§ **Work to be completed**: Starting with the line that holds "This screenshot has height=544, width=1568.", repeat each line through the last one below, exactly. Pictures stay out.

§ **Provided material**:
━━━

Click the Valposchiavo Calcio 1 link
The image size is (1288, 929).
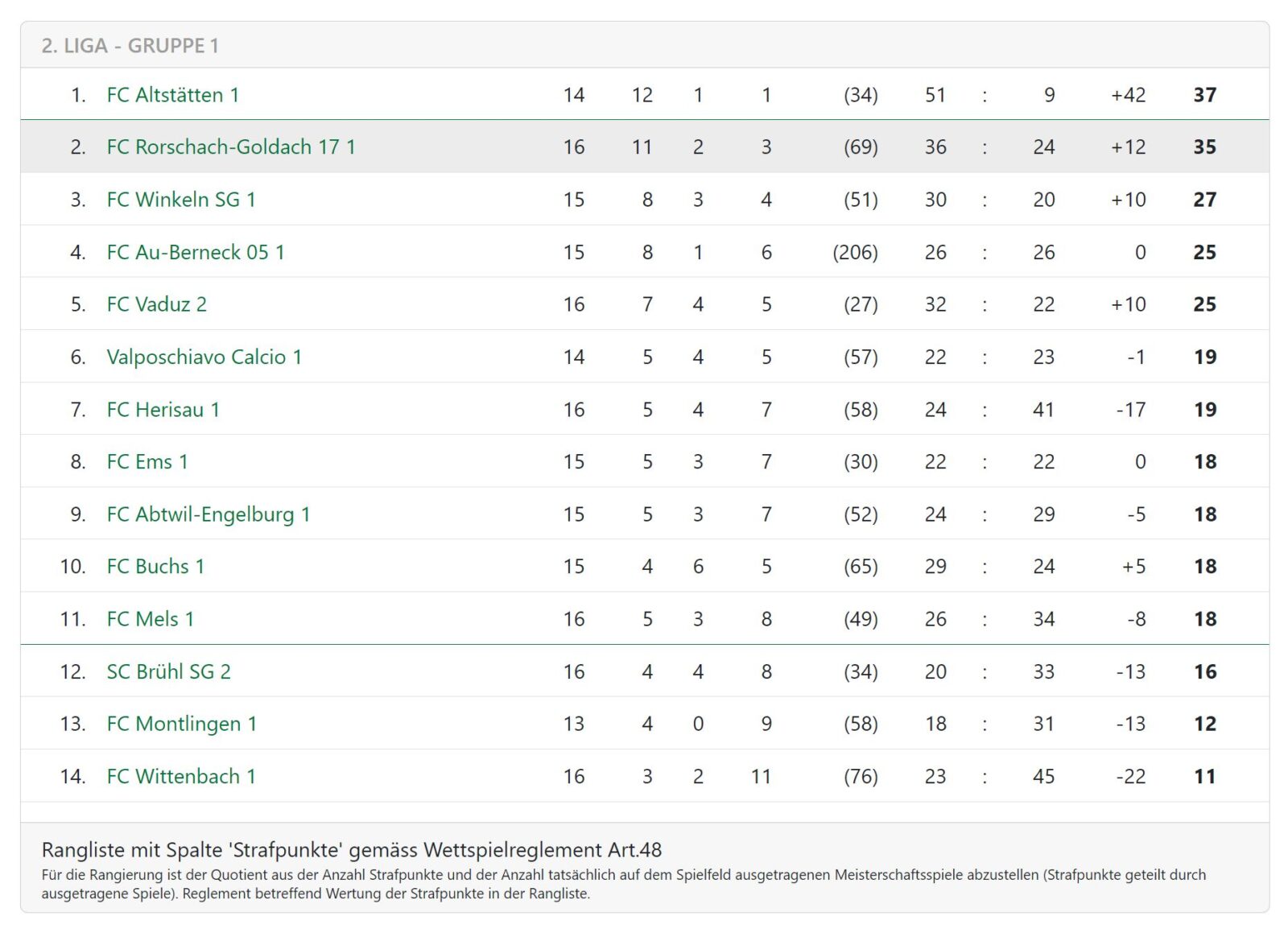204,357
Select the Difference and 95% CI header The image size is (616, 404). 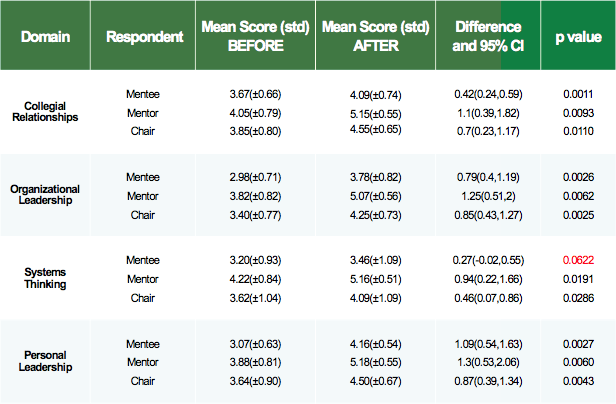pyautogui.click(x=488, y=37)
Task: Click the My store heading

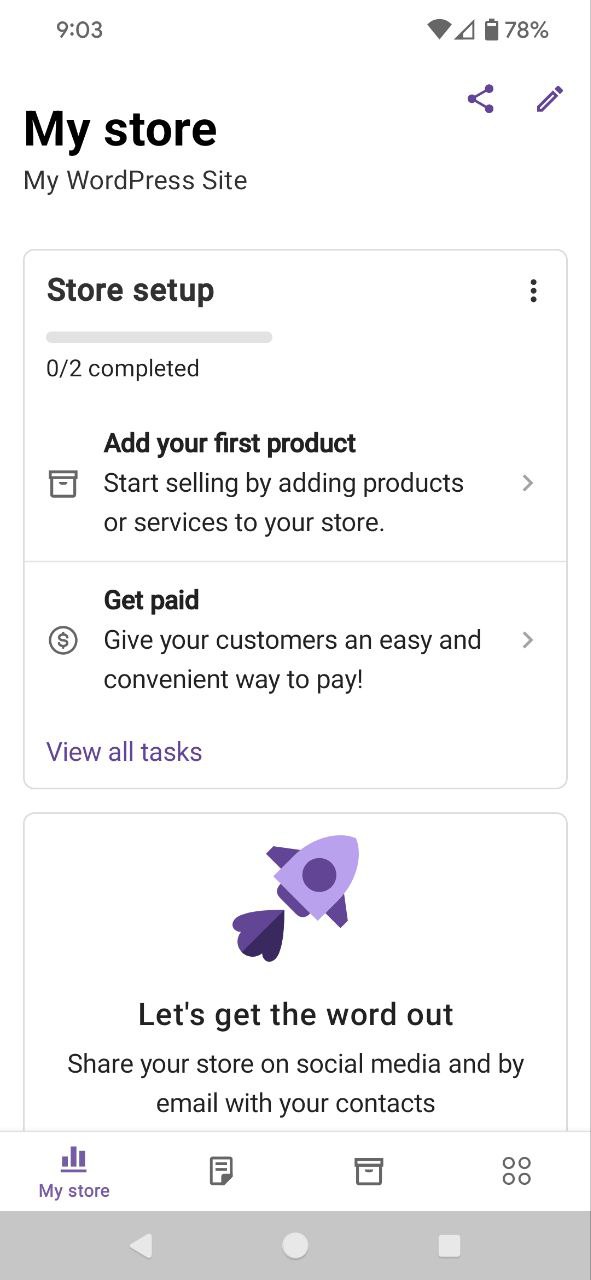Action: click(120, 127)
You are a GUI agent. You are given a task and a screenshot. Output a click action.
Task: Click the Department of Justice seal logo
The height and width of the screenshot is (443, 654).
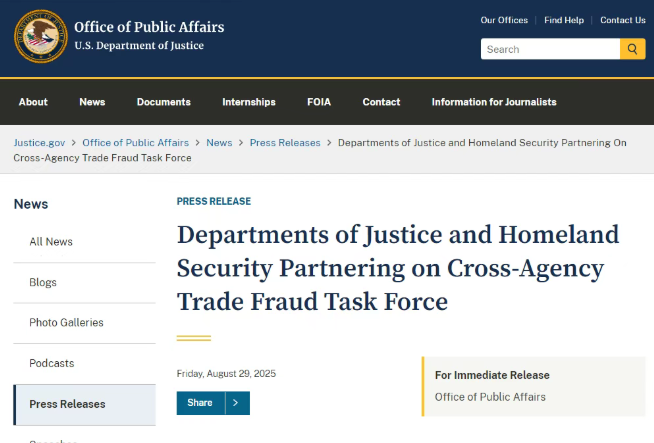[40, 36]
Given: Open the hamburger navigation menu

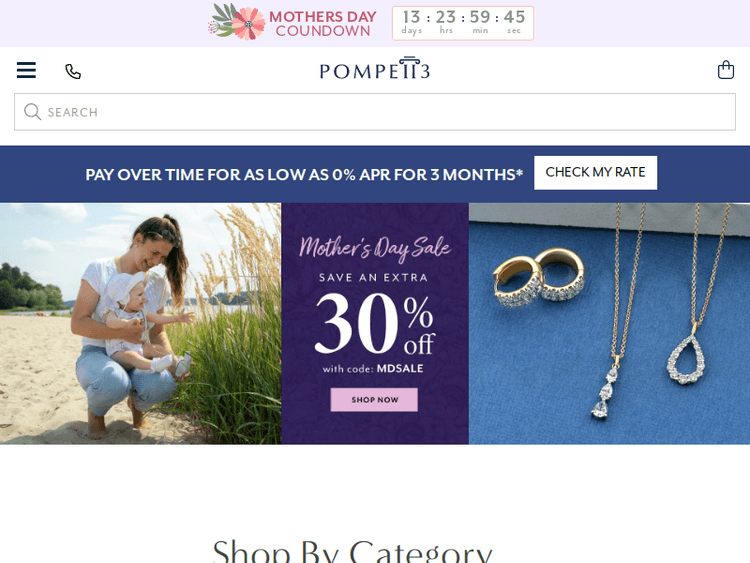Looking at the screenshot, I should (x=26, y=70).
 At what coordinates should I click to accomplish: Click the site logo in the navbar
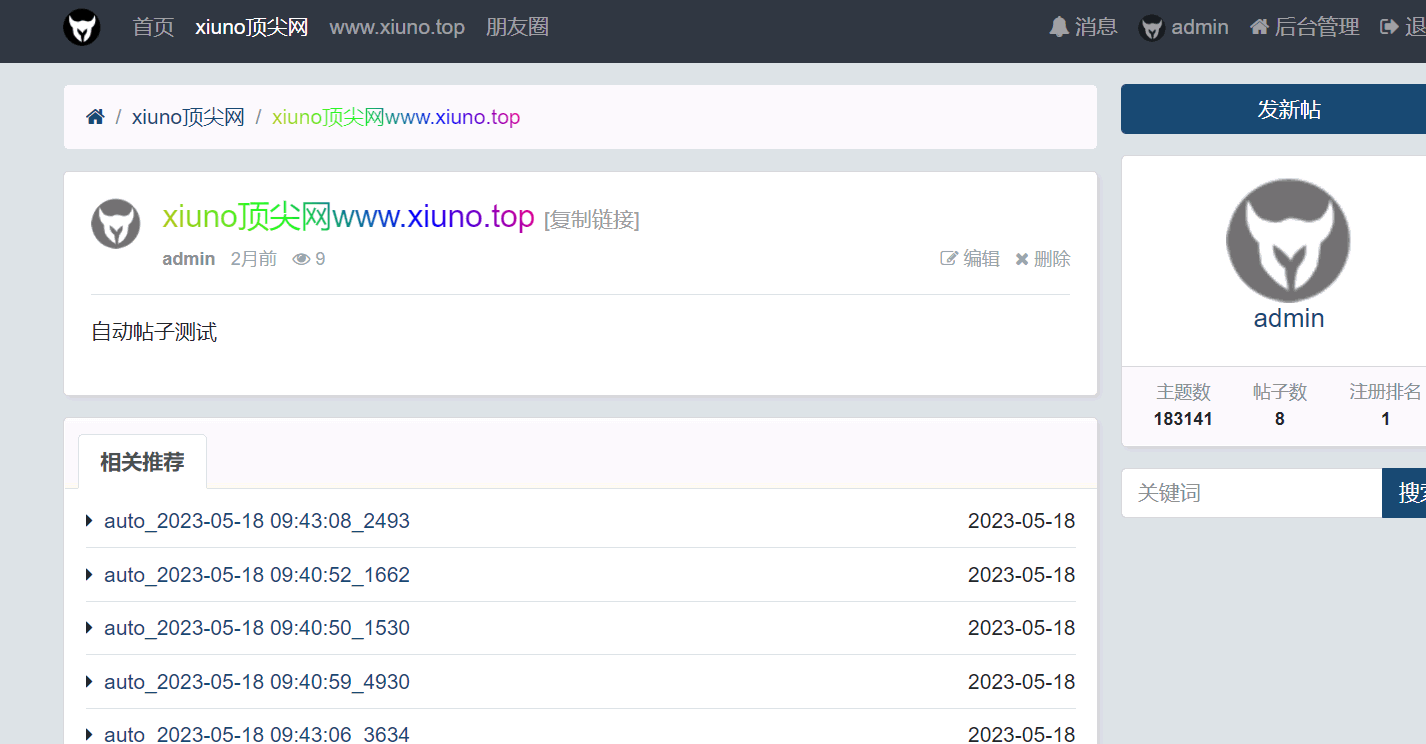[82, 27]
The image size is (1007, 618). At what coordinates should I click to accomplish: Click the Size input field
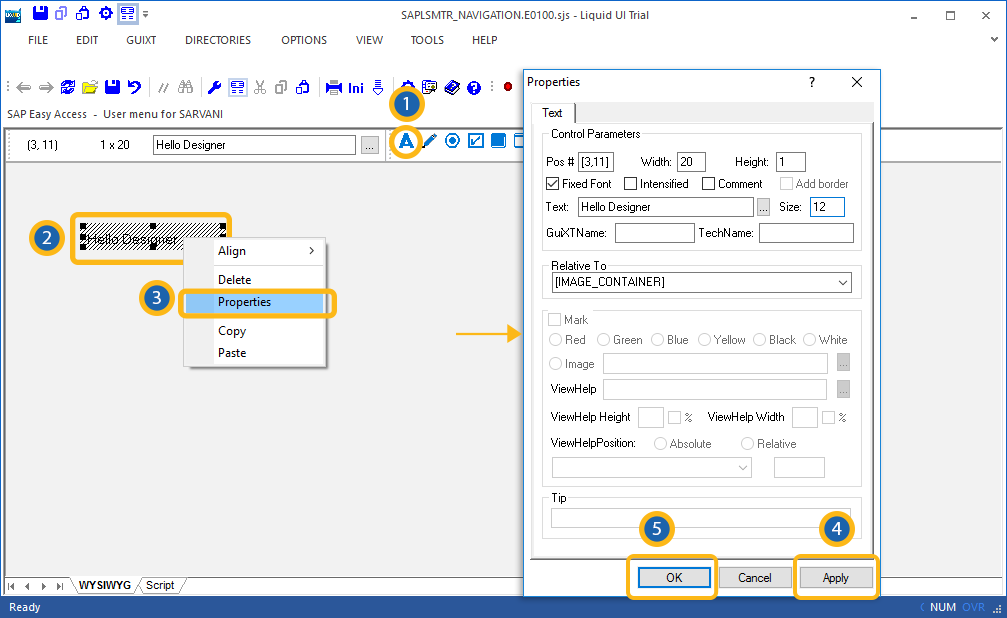826,207
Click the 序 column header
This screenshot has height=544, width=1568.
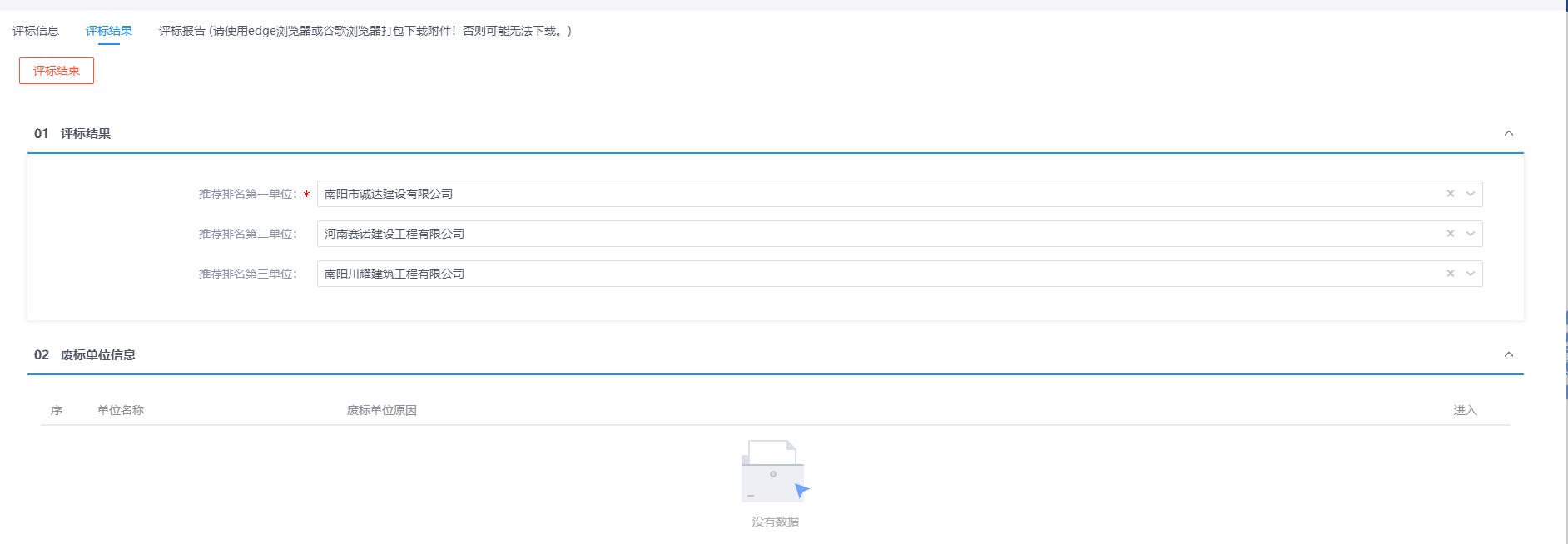click(57, 410)
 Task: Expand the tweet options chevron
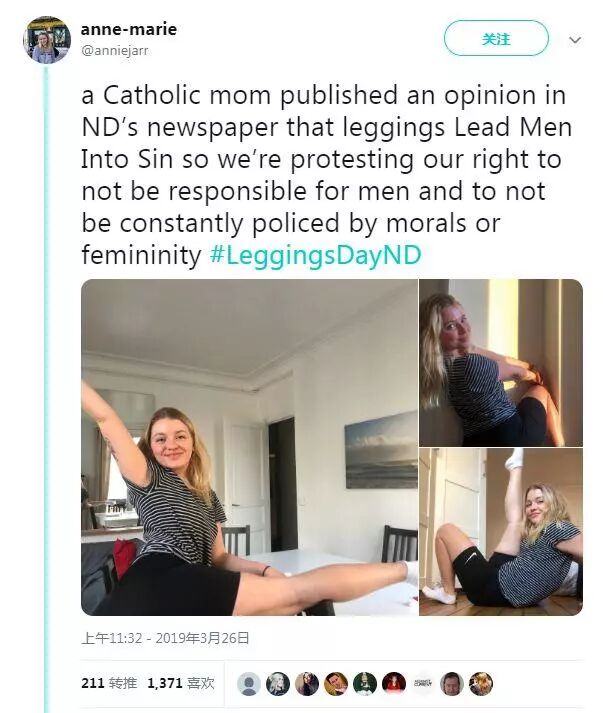tap(575, 40)
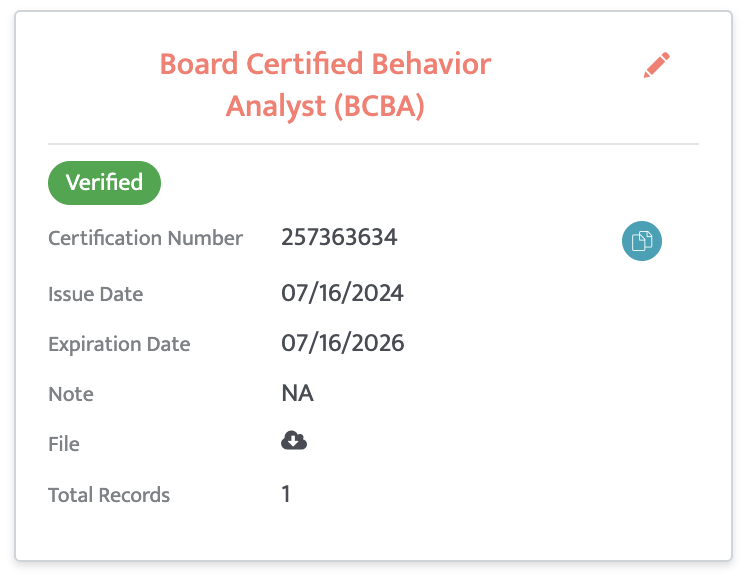Click the word Verified inside the badge
The height and width of the screenshot is (578, 756).
tap(104, 183)
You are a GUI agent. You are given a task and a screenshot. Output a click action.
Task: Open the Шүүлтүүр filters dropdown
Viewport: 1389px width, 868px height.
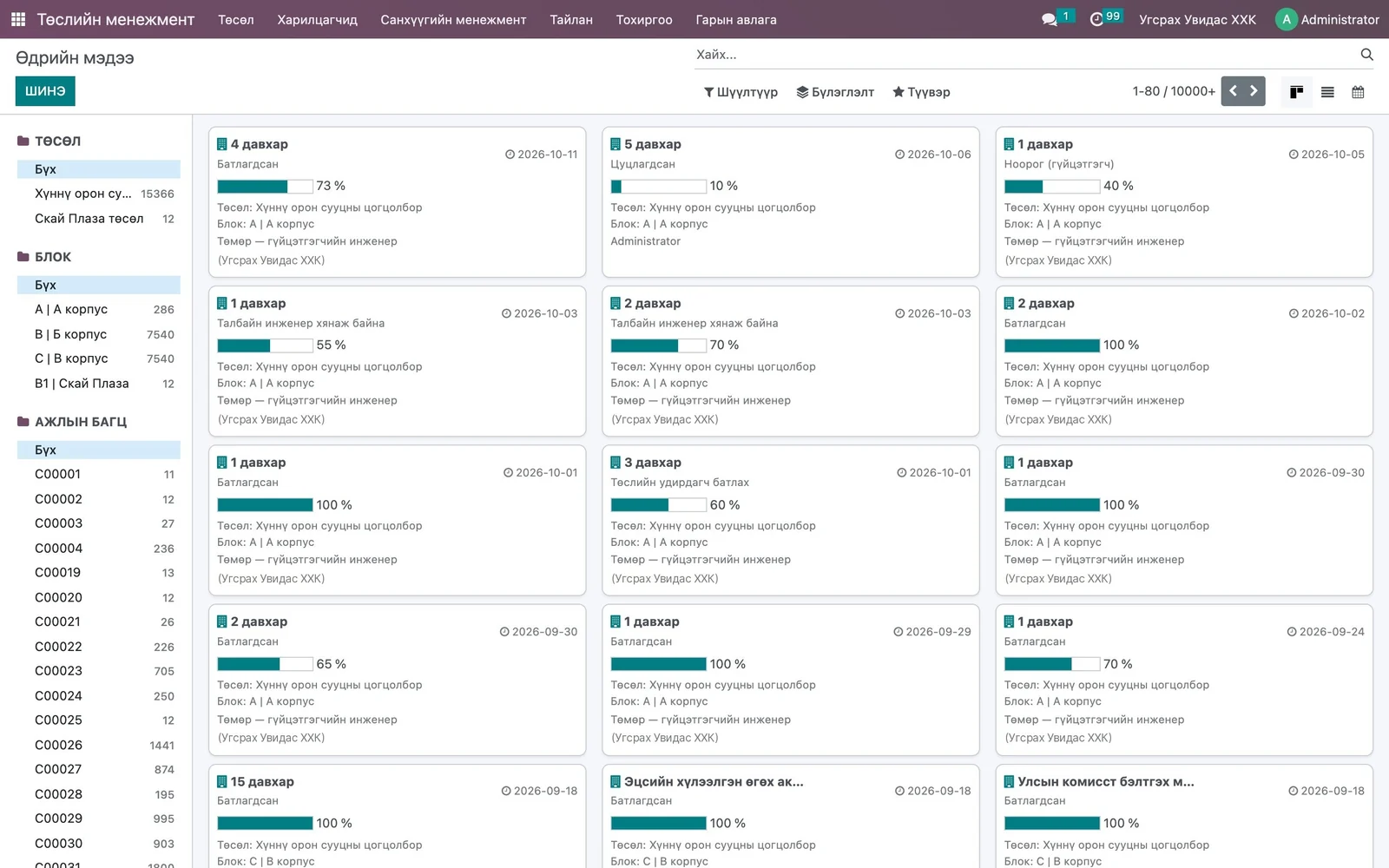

━━━

§ **Result of this exercise**:
This screenshot has height=544, width=1568.
click(57, 410)
 Task: Expand the tweet options chevron
tap(575, 40)
Click the word Verified inside the badge
The height and width of the screenshot is (578, 756).
tap(104, 183)
You are a GUI agent. You are given a task and a screenshot. Output a click action.
Task: Open the Шүүлтүүр filters dropdown
Viewport: 1389px width, 868px height.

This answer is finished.